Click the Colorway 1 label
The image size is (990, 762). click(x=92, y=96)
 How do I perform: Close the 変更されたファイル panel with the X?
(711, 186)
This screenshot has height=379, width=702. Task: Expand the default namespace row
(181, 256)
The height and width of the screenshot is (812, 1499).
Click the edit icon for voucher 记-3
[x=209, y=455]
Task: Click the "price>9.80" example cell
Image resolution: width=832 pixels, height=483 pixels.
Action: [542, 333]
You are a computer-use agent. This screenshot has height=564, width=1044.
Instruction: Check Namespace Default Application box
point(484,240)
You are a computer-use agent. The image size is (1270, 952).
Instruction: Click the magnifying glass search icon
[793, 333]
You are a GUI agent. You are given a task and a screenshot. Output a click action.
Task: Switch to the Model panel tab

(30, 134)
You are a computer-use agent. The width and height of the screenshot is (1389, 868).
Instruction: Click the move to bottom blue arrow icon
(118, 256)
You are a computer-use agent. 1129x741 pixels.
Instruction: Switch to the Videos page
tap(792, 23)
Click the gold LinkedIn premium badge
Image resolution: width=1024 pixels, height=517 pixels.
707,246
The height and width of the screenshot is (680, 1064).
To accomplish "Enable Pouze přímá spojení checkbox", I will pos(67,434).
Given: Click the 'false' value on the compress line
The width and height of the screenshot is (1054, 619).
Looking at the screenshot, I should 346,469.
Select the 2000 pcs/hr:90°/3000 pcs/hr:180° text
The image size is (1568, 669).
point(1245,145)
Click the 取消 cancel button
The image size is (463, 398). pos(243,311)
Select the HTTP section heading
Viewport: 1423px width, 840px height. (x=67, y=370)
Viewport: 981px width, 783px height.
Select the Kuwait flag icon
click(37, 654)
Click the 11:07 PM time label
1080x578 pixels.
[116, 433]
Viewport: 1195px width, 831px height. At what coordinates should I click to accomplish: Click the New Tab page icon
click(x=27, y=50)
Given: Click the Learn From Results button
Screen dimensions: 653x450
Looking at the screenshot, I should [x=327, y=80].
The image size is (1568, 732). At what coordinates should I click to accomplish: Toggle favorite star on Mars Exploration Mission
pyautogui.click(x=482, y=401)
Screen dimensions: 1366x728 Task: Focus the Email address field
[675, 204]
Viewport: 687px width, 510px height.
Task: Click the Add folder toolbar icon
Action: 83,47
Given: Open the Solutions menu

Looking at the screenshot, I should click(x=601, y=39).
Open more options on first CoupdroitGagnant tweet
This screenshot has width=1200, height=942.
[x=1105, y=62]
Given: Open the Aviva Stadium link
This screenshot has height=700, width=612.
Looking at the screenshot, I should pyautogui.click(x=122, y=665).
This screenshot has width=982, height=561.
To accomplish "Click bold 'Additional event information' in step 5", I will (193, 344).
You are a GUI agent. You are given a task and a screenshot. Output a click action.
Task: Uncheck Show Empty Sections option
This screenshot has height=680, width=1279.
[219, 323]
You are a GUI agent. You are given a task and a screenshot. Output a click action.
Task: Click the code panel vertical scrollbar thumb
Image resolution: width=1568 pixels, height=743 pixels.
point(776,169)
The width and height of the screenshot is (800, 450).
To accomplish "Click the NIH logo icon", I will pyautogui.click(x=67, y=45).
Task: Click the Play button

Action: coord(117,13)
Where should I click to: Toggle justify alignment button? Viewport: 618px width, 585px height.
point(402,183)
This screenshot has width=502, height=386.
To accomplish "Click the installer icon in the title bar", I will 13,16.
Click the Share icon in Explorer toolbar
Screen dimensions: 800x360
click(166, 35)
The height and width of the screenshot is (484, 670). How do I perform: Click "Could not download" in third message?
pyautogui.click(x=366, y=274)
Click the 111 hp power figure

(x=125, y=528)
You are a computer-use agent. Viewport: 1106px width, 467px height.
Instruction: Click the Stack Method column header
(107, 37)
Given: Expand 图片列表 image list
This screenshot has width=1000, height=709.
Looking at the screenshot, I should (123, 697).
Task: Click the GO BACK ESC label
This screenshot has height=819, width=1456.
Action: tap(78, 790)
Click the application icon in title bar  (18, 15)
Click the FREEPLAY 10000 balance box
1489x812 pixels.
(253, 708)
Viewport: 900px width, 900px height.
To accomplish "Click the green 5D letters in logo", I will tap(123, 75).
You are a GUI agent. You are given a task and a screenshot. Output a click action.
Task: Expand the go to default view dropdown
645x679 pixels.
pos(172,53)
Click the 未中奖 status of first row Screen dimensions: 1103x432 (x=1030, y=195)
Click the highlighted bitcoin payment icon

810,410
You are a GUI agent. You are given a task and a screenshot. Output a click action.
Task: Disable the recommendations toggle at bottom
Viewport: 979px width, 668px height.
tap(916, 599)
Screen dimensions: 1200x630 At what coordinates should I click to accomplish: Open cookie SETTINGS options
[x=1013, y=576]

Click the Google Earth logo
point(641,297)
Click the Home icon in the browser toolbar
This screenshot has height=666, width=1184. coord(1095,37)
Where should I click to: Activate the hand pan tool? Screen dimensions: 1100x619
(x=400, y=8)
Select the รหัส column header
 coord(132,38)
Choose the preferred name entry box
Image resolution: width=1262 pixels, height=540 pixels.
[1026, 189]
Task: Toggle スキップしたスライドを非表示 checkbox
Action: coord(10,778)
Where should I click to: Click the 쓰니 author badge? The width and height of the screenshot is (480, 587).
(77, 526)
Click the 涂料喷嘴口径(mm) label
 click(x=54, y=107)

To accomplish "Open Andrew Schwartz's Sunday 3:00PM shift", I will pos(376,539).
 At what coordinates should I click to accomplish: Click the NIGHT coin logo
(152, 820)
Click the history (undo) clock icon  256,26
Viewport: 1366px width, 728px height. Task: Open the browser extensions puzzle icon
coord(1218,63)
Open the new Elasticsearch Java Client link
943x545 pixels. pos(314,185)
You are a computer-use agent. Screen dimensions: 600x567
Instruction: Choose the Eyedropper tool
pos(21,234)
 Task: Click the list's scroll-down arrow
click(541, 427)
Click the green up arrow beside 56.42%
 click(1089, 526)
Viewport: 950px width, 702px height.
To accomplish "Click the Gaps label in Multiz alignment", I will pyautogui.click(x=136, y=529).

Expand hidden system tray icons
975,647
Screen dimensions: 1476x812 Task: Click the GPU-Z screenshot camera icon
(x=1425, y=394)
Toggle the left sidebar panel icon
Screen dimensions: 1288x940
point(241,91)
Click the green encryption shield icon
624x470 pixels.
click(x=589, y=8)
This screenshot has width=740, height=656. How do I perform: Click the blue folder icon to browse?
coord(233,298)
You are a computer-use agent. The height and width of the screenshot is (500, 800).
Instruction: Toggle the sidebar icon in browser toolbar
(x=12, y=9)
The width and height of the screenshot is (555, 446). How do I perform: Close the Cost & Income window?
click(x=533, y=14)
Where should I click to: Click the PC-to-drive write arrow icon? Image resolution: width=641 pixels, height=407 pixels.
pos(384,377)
....
• REQUIRED WORK
Can you repeat, word for word, every line above from the one containing "Viewport: 1195px width, 831px" down to the one containing "Given: Click the Learn From Results button", including both?

• PROBLEM SOLUTION
Viewport: 1195px width, 831px height. At what coordinates should I click to accomplish: Click the New Tab page icon
click(x=27, y=50)
Given: Click the Learn From Results button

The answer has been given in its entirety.